### EXERCISE DESCRIPTION
Could you filter the material and copy every line where the word "agent" occurs?

### EXTRACTED INFORMATION
- Opening Delimiter -
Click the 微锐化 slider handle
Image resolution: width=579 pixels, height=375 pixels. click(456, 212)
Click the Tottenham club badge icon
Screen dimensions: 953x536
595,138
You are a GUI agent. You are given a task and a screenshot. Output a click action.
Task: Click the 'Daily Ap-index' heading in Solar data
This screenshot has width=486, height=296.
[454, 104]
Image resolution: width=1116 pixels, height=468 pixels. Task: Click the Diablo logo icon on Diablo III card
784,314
- Closing Delimiter -
- Opening Delimiter -
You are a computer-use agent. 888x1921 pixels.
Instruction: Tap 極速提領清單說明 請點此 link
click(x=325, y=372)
- Closing Delimiter -
### FINAL ANSWER
You are a GUI agent. You are given a task and a screenshot. Output a click action.
You are a computer-use agent. 888x1921 pixels.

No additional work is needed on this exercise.